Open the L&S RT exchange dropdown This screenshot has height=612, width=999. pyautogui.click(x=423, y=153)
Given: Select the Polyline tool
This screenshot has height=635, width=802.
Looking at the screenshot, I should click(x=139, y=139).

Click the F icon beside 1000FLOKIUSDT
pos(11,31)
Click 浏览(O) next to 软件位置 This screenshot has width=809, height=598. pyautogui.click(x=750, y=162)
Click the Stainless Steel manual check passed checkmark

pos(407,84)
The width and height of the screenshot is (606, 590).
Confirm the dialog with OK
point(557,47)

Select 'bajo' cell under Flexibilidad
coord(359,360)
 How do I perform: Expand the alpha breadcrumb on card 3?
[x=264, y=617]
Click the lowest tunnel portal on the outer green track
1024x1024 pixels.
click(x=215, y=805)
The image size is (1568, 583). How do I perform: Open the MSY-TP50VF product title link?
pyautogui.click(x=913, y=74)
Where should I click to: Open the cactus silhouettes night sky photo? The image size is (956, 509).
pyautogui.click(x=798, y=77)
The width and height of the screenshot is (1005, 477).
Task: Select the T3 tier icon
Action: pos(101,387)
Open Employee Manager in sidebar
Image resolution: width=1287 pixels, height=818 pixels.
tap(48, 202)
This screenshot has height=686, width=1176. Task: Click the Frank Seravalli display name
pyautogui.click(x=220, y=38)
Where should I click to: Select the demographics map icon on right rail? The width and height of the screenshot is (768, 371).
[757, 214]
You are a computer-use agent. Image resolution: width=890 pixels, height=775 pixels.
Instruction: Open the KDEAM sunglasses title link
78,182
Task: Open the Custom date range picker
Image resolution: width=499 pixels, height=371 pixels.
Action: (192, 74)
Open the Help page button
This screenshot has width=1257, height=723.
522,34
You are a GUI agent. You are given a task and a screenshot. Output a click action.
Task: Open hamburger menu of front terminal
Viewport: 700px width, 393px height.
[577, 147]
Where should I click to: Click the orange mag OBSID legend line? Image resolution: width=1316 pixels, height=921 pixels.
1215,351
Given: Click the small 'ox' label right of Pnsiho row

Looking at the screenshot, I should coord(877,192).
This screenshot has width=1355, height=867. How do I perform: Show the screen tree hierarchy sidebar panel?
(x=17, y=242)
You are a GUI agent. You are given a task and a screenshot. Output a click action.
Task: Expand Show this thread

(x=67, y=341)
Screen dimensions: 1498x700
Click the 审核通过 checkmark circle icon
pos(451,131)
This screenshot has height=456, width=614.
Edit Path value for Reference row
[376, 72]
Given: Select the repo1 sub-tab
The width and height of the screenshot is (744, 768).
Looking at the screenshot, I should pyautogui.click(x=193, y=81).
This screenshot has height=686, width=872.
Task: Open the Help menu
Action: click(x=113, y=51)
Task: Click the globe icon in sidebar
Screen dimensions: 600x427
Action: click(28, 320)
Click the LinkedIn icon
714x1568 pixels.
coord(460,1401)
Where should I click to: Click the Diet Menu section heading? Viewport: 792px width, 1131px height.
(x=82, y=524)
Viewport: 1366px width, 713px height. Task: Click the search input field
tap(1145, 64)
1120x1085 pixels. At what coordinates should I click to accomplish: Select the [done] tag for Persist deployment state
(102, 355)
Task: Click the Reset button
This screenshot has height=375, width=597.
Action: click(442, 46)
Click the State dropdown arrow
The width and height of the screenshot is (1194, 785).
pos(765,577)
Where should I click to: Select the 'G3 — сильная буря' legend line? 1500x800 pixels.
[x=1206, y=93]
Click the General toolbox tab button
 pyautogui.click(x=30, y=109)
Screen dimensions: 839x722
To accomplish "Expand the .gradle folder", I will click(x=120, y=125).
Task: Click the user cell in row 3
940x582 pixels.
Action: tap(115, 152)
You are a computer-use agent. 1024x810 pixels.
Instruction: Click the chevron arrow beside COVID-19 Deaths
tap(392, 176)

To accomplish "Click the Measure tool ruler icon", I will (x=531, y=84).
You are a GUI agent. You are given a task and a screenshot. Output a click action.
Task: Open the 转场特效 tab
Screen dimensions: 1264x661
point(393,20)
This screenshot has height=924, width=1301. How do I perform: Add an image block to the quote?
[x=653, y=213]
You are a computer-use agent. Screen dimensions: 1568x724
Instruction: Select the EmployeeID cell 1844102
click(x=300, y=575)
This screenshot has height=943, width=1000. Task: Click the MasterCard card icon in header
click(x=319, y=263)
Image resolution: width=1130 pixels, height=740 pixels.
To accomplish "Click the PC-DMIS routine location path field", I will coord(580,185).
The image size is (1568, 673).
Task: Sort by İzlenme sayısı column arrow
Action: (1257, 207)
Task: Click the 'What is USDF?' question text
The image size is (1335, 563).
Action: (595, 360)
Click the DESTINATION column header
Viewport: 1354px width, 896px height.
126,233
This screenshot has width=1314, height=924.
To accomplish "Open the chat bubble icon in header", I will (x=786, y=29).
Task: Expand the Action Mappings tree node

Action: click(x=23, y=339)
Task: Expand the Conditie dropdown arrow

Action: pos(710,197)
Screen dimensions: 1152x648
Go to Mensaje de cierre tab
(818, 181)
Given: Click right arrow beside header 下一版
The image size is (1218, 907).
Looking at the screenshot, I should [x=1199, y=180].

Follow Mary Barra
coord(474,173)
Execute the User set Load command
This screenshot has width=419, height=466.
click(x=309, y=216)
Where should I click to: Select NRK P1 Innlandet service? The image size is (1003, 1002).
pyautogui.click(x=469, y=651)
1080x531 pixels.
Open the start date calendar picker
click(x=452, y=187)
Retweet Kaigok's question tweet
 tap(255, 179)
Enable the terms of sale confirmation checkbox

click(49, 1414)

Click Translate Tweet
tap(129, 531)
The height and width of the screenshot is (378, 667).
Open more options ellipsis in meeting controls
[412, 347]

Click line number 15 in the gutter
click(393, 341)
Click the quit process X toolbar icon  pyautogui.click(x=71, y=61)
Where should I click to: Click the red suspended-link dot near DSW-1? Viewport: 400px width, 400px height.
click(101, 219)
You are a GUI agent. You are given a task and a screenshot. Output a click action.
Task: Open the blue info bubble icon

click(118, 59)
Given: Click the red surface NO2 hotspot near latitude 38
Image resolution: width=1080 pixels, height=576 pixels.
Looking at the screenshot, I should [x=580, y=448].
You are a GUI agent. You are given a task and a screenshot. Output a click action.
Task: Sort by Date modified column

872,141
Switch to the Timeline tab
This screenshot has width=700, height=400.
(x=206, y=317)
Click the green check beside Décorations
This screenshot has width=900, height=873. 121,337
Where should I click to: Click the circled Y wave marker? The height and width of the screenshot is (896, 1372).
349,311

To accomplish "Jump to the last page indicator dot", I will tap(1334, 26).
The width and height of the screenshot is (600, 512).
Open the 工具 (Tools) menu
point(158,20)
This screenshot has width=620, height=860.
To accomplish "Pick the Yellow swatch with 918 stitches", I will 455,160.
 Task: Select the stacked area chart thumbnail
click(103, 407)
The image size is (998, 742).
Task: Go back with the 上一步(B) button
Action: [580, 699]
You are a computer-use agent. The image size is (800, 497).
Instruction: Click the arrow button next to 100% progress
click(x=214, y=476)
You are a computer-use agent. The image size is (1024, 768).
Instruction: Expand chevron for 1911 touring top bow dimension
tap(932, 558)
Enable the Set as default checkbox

--

*Exercise details*
In the listing above, find the line with "You are a computer-use agent. Screen" and the line with "Image resolution: width=1130"; output exactly those lines and all lines between them.

*Response below*
You are a computer-use agent. Screen dimensions: 1568x724
Instruction: Select the EmployeeID cell 1844102
click(x=300, y=575)
This screenshot has height=943, width=1000. Task: Click the MasterCard card icon in header
click(x=319, y=263)
Image resolution: width=1130 pixels, height=740 pixels.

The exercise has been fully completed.